# El Dorado, KS Gorgeous 2 yro



## Old Gold Mum2001 (Feb 25, 2007)

*More About Harley*



Harley is 2 years old. He is good with kids. Loves to play. He is pottytrained. 

This pet is already house trained. 
*My Contact Info*

*City of El Dorado Animal Shelter *

El Dorado, KS

Phone: 316-322-8844
Email adoption organization


----------



## Penny & Maggie's Mom (Oct 4, 2007)

OMG.... he's stunning !!!!! Hope he's out of there pronto !!!!! Wish I lived closer.


----------



## missmarstar (Jul 22, 2007)

what a beautiful boy.... hope he gets rescued soon


----------



## Carraig (Jan 4, 2008)

What a sweet dog. Surely he can't go long without someone snapping him up.


----------



## gold'nchocolate (May 31, 2005)

What a wonderful looking golden that is! I wonder how he ended up in there?


----------



## indysmum (Jun 20, 2007)

Thers is a female Golden there too no details as yet.
http://www.petfinder.com/petnote/displaypet.cgi?petid=10450839

Any rescues near there??


----------



## Nala's Mom (Apr 8, 2007)

His expression is sooo sad. I'll never understand how people can give these beautiful sweet creatures up to shelters.


----------



## MyGoldenCharlie (Dec 4, 2007)

Has anyone called the shelter to see if they still have them there?


----------



## Maggies mom (Jan 6, 2006)

We have someone calling tomorrow on him.


----------



## ShadowsParents (Feb 27, 2007)

he's handsome! And look at those ears.


----------



## BeauShel (May 20, 2007)

He is so handsome and I hope the rescue scoops them up or a great home comes along.


----------



## Jazz & Jules (Feb 25, 2007)

Does that dog not look just like a Hooch pup!

He's a beauty!!!!!!!!!!


----------



## 3 goldens (Sep 30, 2005)

What a beautiful boy to be in such a place.


----------



## ShadowsParents (Feb 27, 2007)

You saw that too MJ? It's the ears!!! hee hee


----------



## Old Gold Mum2001 (Feb 25, 2007)

Jazz & Jules said:


> Does that dog not look just like a Hooch pup!
> 
> He's a beauty!!!!!!!!!!


Yeah, I was thinking he looks really familiar too!


----------



## MyGoldenCharlie (Dec 4, 2007)

Anyone have an update on this boy?


----------



## GoldenJoyx'stwo (Feb 25, 2007)

You know, you are all correct about this dog looking like a Hooch pup. It's more than the ears. I've been looking at Hooch pups since 2002. I know Hooch is unavailable, but I wish he were here to see this GR.

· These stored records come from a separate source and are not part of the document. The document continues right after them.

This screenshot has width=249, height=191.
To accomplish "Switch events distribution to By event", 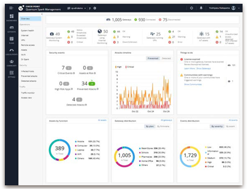I will tap(230, 126).
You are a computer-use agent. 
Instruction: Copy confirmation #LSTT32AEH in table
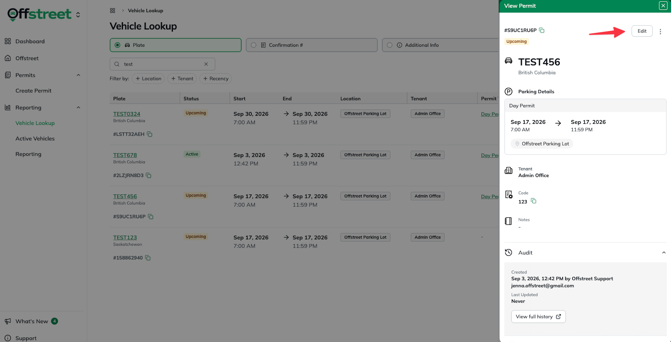(150, 134)
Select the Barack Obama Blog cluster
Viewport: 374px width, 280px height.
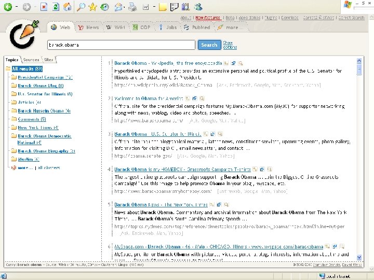(x=41, y=86)

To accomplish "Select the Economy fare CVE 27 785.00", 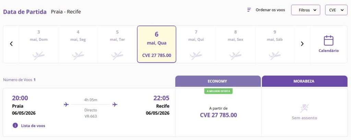I will 218,115.
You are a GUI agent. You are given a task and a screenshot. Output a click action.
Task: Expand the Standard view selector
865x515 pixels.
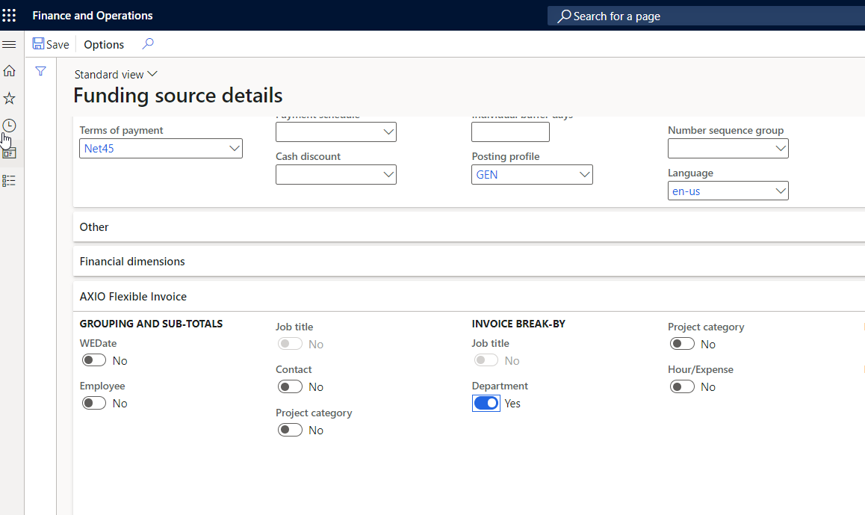click(116, 74)
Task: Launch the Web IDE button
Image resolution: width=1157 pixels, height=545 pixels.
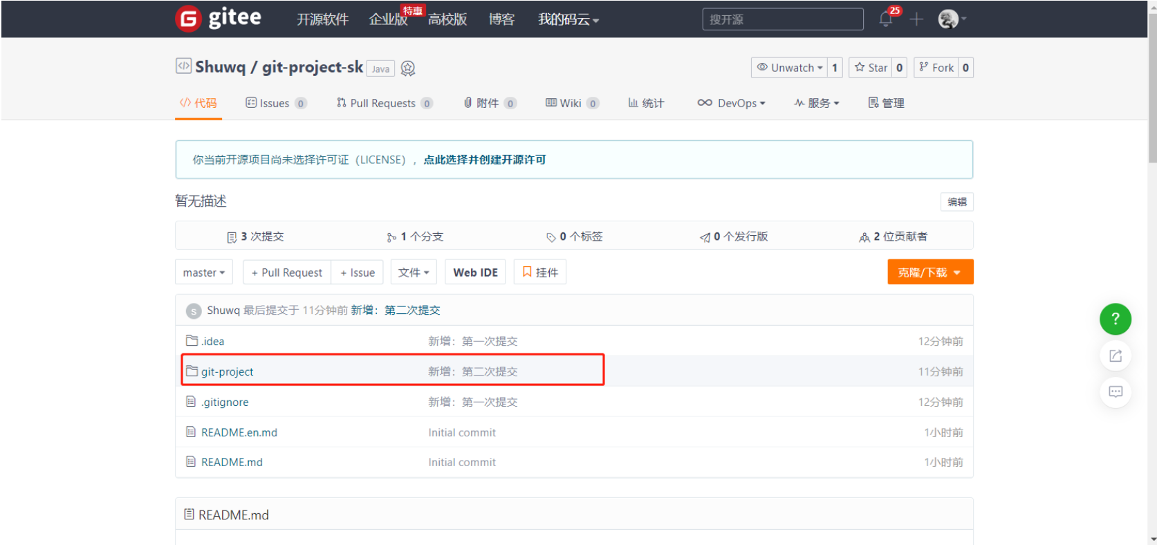Action: point(475,273)
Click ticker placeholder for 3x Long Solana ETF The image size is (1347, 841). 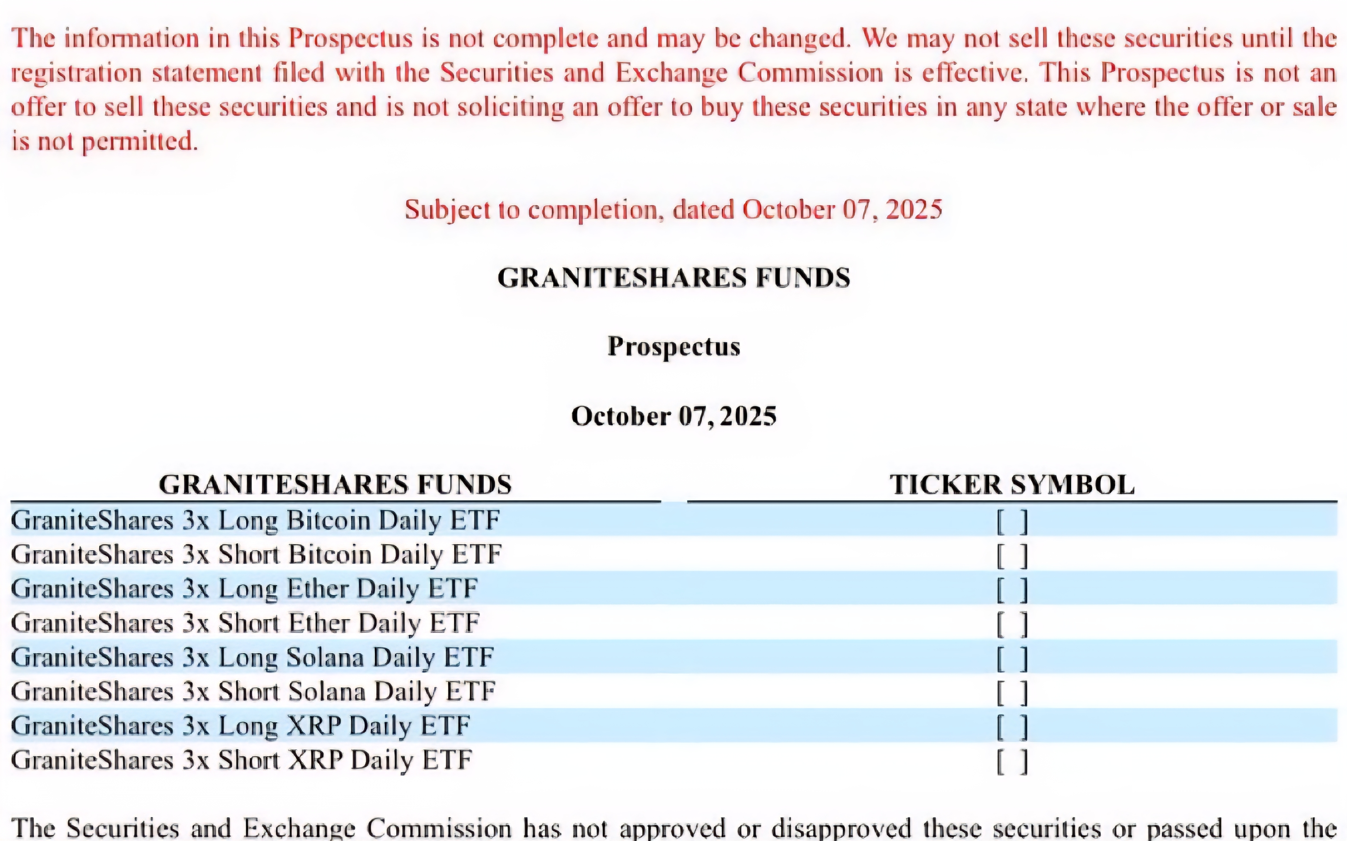[1011, 658]
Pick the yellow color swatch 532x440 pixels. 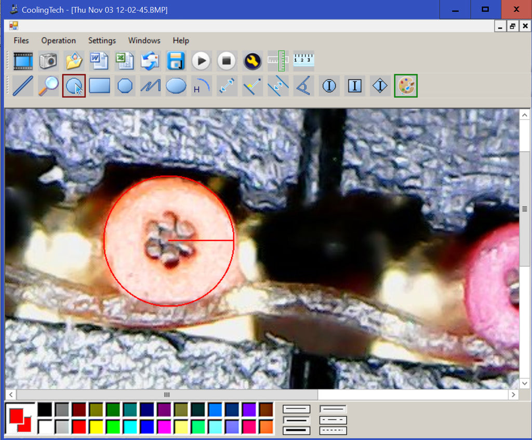click(96, 427)
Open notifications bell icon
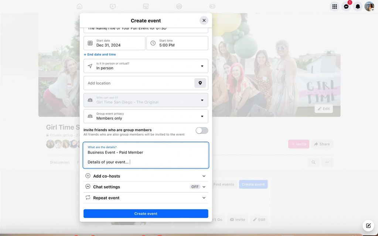This screenshot has width=378, height=236. tap(358, 6)
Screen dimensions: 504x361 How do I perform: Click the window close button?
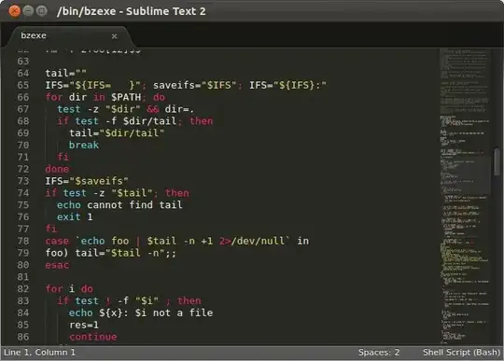click(14, 11)
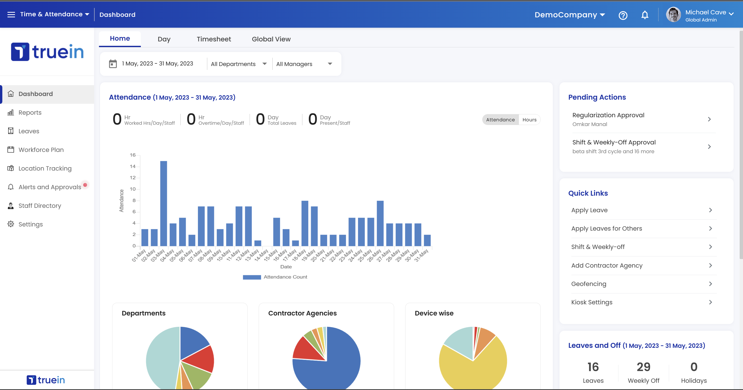Click the help question mark icon
This screenshot has width=743, height=390.
click(x=623, y=15)
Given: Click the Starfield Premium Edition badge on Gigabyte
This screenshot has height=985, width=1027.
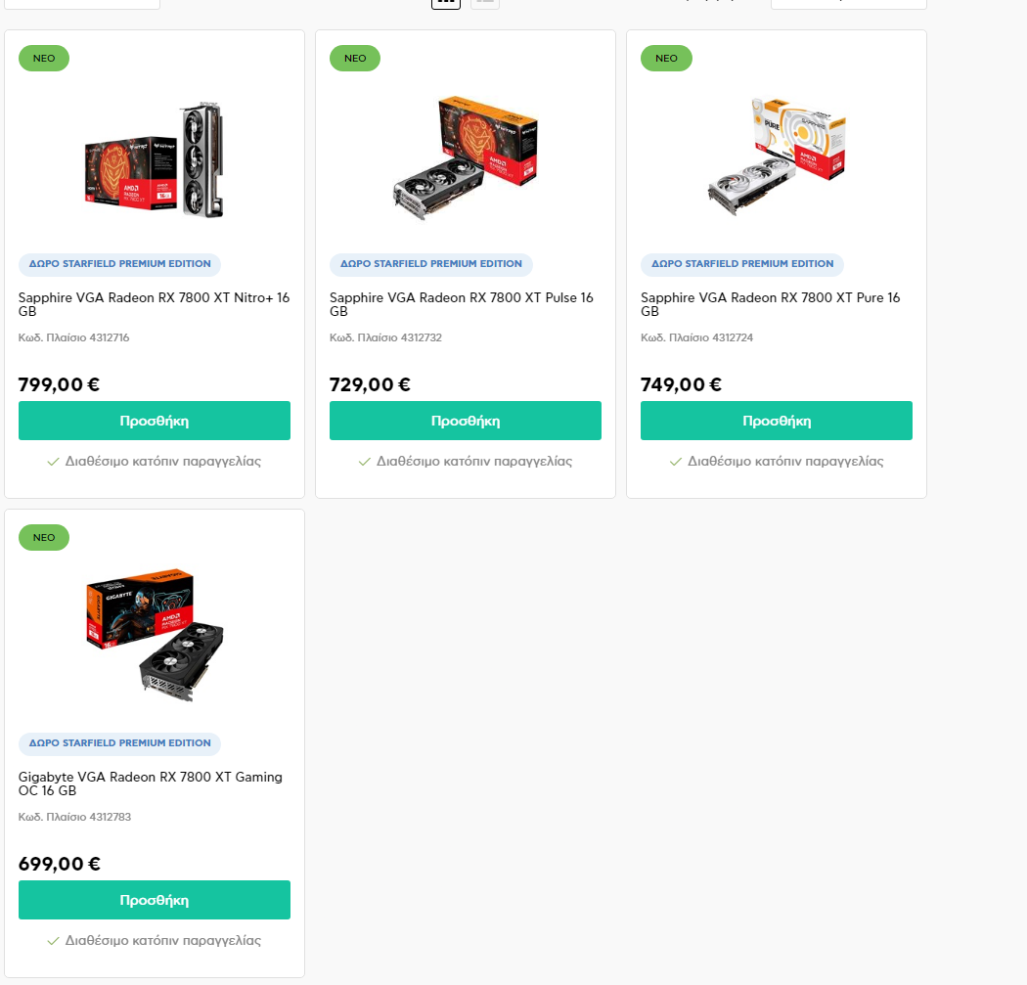Looking at the screenshot, I should click(x=120, y=743).
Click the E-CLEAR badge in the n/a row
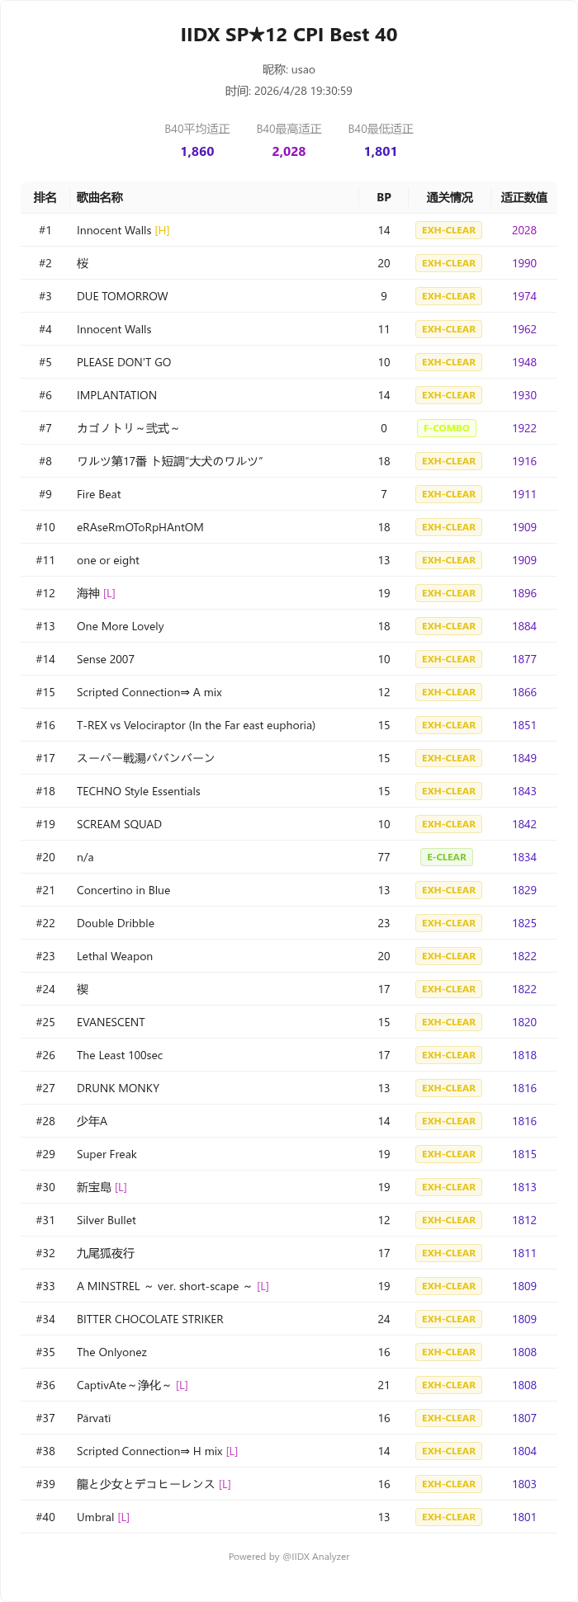Image resolution: width=578 pixels, height=1602 pixels. 447,857
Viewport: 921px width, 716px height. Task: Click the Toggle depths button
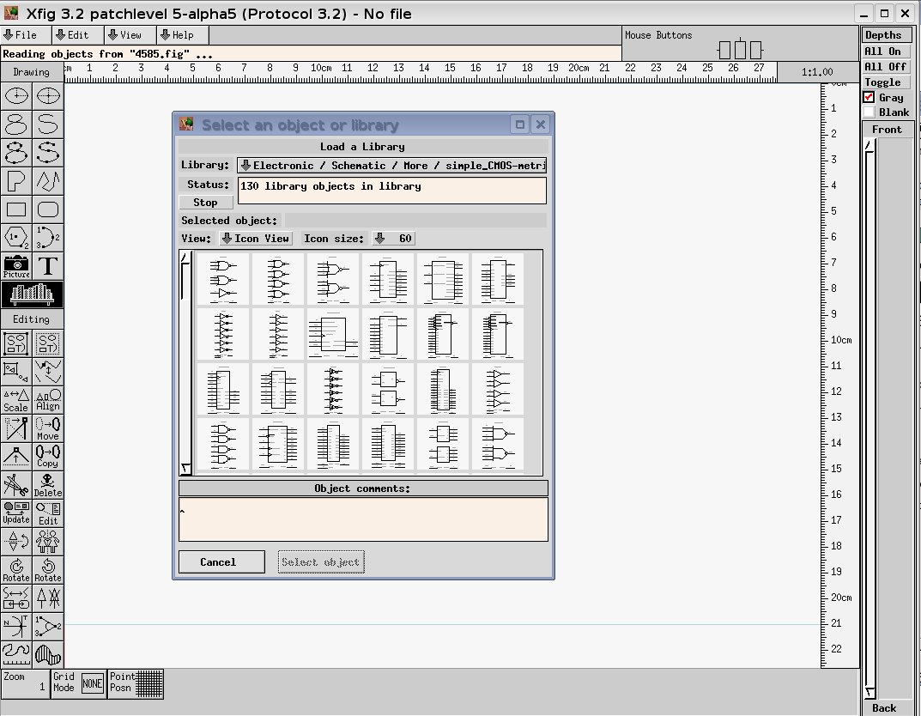tap(882, 82)
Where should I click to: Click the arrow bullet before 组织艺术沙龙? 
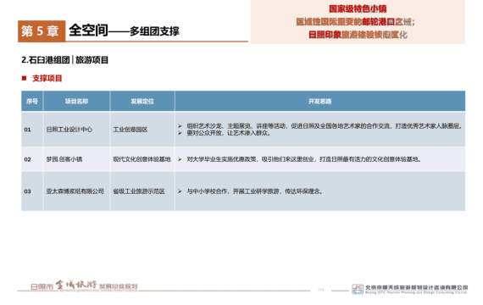click(x=180, y=126)
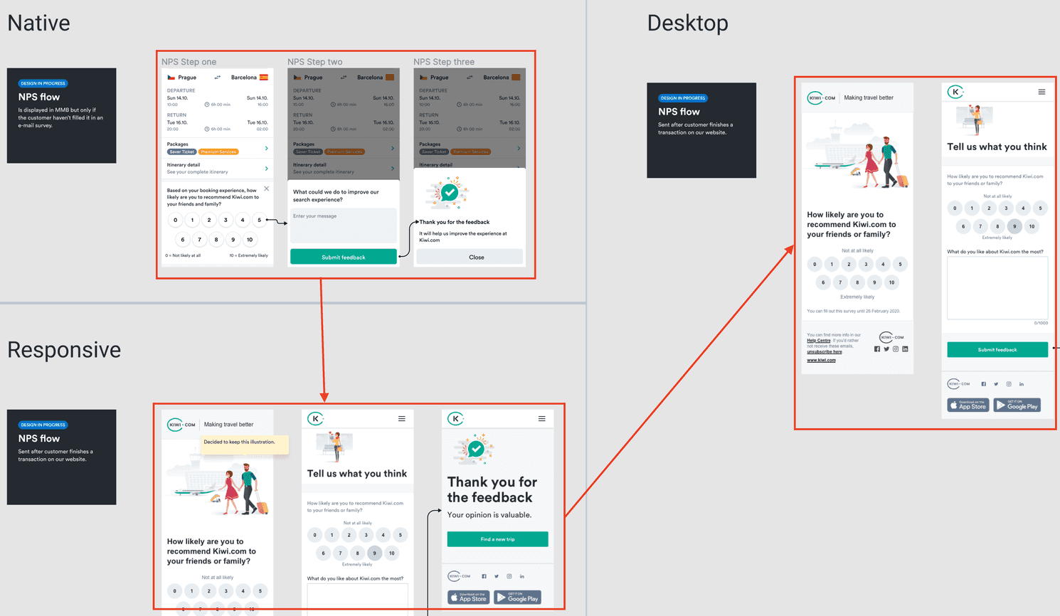Click Instagram icon in Responsive thank-you footer

509,576
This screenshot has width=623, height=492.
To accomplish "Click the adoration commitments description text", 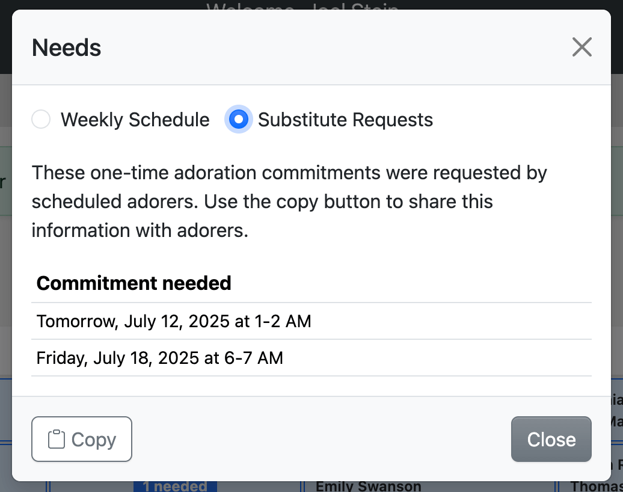I will click(x=289, y=201).
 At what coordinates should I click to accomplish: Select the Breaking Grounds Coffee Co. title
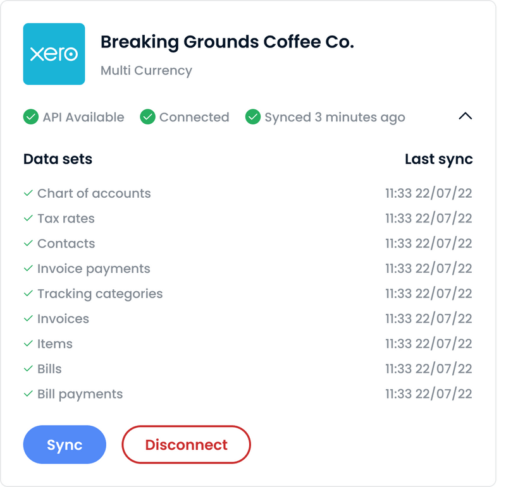point(228,41)
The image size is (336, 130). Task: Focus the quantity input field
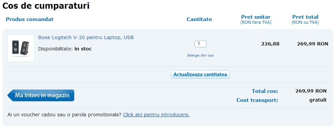coord(200,44)
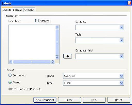Click the label text scroll down arrow
132x105 pixels.
click(57, 57)
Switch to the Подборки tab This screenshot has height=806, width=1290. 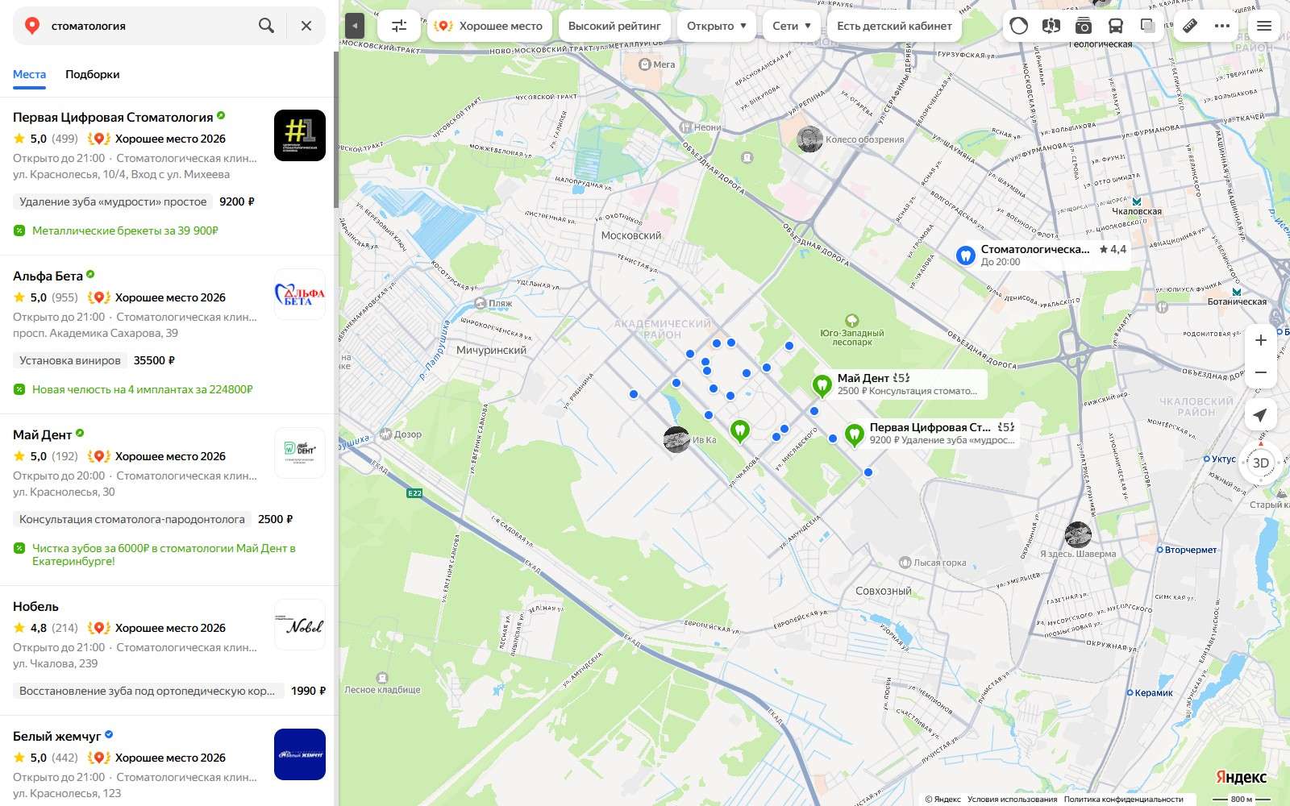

Some Hooch pups through the years. I think it's Laurel or is it Haley that this dog resembles. http://www.slideroll.com/slideshows/members/maryfbailey/show/the-hooch-a-riverdogs-kennel-2/

The pooch in photo 14?

Did anyone show this GR to Goldensonly? When did they have their first litter? Time passes so quickly.


----------



## Jackson'sMom (Oct 13, 2007)

He is gorgeous! Any update to report?


----------



## Jazz & Jules (Feb 25, 2007)

Kimm said:


> You know, you are all correct about this dog looking like a Hooch pup. It's more than the ears. I've been looking at Hooch pups since 2002. I know Hooch is unavailable, but I wish he were here to see this GR.
> 
> Some Hooch pups through the years. I think it's Laurel or is it Haley that this dog resembles. http://www.slideroll.com/slideshows/members/maryfbailey/show/the-hooch-a-riverdogs-kennel-2/
> 
> ...


Not sure if GO has seen this or not, but I know her first litter from Heather was born January 23, 2007.


----------



## Karen519 (Aug 21, 2006)

*just emld. KS G.R. Rescue Golden Recovery*

just emld. KS G.R. Rescue Golden Recovery for Harley!!


----------



## GoldenJoyx'stwo (Feb 25, 2007)

Bumping for Hooch! He's on...


----------



## Maggies mom (Jan 6, 2006)

We called and there was someone who was going today to see him . Our lady was suppose to call back at 5. I havent talk to her yet. His sister was already adopted.


----------



## Karen519 (Aug 21, 2006)

*Let us know*

Will you let us know when you hear!!!


----------



## TheHooch (May 9, 2007)

Man that really looks like one of my puppers.


----------



## Maggies mom (Jan 6, 2006)

Karen519 said:


> Will you let us know when you hear!!!


Yes.... As Soon as I Hear from her I will....


----------



## GoldenJoyx'stwo (Feb 25, 2007)

TheHooch said:


> Man that really looks like one of my puppers.


I know..............


----------



## Penny & Maggie's Mom (Oct 4, 2007)

This dog really stole my heart..... and to think there was a sister too. OMG, he's just gorgeous !!!!!


----------



## Old Gold Mum2001 (Feb 25, 2007)

Both have been adopted


----------



## Maggies mom (Jan 6, 2006)

Old Gold Mum2001 said:


> Both have been adopted


You beat me to posting that they had been adopted....


----------



## 3 goldens (Sep 30, 2005)

Great News


----------



## BeauShel (May 20, 2007)

Glad to see that both of Bama lookalikes got their furever homes.


----------